WHAT NEEDS TO BE DONE:
This exercise calls for an exact copy of the listing, with no pictures kept.

::: DATA SUPPLIED :::

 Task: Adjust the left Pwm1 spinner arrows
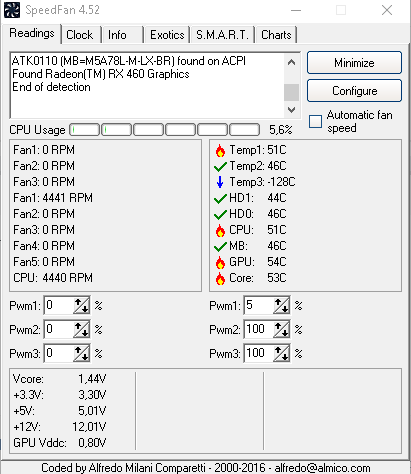tap(81, 305)
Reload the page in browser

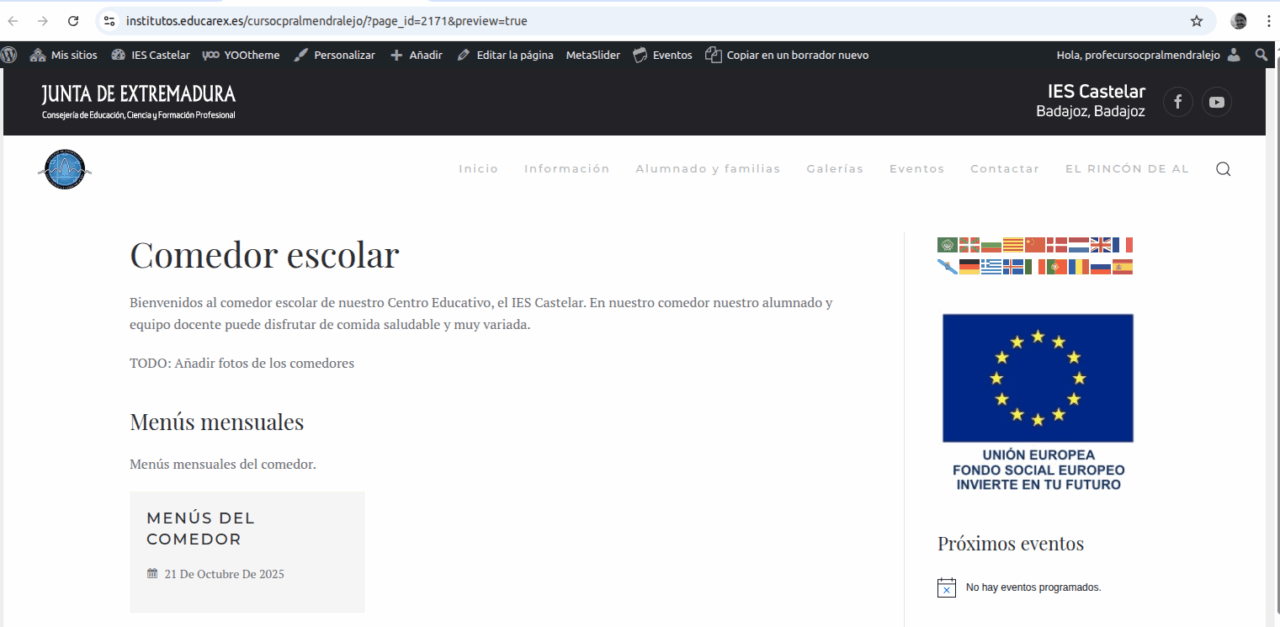pyautogui.click(x=73, y=21)
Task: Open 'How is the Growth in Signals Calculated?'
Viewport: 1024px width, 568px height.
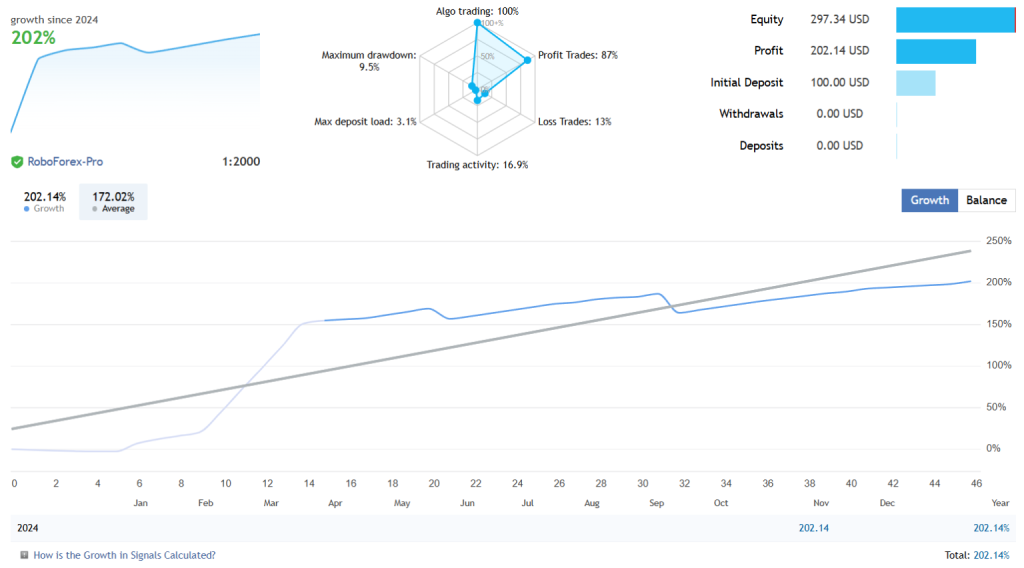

:::

EXERCISE OUTPUT:
 Task: Adjust the left Pwm1 spinner arrows
tap(81, 305)
Reload the page in browser

pyautogui.click(x=73, y=21)
Task: Open 'How is the Growth in Signals Calculated?'
Viewport: 1024px width, 568px height.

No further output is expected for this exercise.